Paper ID: | 616 |
---|---|

Title: | Rényi Divergence Variational Inference |

The authors propose to use alpha-divergence in place of KL divergence in variational inference. They point out that alpha in [0,1] gives a lower bound, and alpha lt 0 an upper bound on the marginal likelihood. They suggest using MC to approximate the bound and give theoretical and experimental results on the bias of this approximation for alpha neq 1. They next derive two approaches to using minibatches, analogous to the previously derived stochastic EP and Black Box alpha-divergence approaches. Finally encouraging results are presented on neural network prediction on various UCI datasets and unsupervised learning with the variational autoencoder model.

The basic ideas here are sound, and it was nice to see some theory on how well MC can approximate the bound.

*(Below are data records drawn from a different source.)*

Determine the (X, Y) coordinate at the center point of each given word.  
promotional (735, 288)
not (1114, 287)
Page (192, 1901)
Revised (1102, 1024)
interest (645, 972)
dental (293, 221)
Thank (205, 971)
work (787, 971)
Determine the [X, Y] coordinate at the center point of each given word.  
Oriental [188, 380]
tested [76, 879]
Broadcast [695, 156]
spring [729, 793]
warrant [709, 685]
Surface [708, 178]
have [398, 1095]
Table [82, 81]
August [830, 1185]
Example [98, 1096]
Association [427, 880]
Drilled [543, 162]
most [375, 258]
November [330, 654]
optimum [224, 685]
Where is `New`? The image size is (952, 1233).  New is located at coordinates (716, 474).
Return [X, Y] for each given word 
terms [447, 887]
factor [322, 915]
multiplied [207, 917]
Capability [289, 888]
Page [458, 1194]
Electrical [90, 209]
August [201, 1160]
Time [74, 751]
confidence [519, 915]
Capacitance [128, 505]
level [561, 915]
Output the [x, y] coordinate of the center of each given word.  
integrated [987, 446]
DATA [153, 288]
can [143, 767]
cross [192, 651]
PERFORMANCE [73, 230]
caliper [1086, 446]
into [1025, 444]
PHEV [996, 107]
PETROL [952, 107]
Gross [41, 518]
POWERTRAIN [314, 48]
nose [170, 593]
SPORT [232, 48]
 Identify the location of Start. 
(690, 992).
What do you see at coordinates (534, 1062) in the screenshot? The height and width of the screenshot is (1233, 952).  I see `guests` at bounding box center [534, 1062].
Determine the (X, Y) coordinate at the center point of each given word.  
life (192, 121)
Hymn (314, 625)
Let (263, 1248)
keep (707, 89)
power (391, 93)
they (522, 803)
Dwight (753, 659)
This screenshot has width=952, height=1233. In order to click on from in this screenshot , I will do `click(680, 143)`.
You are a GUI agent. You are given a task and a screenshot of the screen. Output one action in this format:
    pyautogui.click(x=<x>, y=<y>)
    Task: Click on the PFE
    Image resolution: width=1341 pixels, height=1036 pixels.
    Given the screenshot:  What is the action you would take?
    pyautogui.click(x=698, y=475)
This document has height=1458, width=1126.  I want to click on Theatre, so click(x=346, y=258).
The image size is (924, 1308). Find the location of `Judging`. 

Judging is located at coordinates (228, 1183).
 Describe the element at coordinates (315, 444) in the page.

In addition, the connections to SEP, BB-alpha and IWAE are intriguing. While these theoretical developments are nice, the paper could do more to convince one of the practical utility. The results in Fig 4 don't convince me to stop using straight VI. The theory suggests however that if I care about consistent parameter estimation or accurate marginal likelihood evaluation the proposed approaches might be very valuable. However, no empirical evidence of this is given. The results in Table 2 and Fig 6 show VR-max is close to IWAE in statistical performance, but it is only hinted at in the paper that VR-max will be computationally faster: this should be quantified explicitly. Some minor points on citations: I was surprised not to see "Divergence measures and message passing" Minka 2005 (Tech Report) being cited, since that's the first place I saw alpha-divergences (his notation is different). Also, both Variational Bayesian Inference with Stochastic Search (Paisley, Blei, Jordan) and Fixed-Form Variational Posterior Approximation through Stochastic Linear Regression (Salimans, Knowles) pre-date the black box VB paper in using MC to get gradients for VB. The later also introduced the "reparametrisation trick" beyond the Kingma/Welling VAE paper.

3-Expert (read the paper in detail, know the area, quite certain of my opinion)

The paper proposes variational Renyi bound, a novel method for variational inference using Renyi divergence. The authors show how the proposed approach generalizes variational Bayes (VB) and importance weighted auto-encoders (IWAE). Finally, the authors illustrate the usefulness of the proposed approach using Bayesian neural networks and variational auto-encoders.

The paper is very nicely written and I enjoyed reading it. How was the log-likelihood computed for VR-max? If it's an upper bound (whereas VAE produces a lower bound), wouldn't it affect the comparisons? I think it'd be worth discussing the connections between Renyi divergence and alpha-divergence. In particular, the paper "Divergence measures and message passing" by Minka, 2005 discusses the connection between variational Bayes and expectation propagation in terms of alpha divergence. Minor issues: Figure 5: Hard to see the difference between K=5 and K=50 Figure 6b: figure too hard to read. page 7, line 222: RSME -> RMSE

3-Expert (read the paper in detail, know the area, quite certain of my opinion)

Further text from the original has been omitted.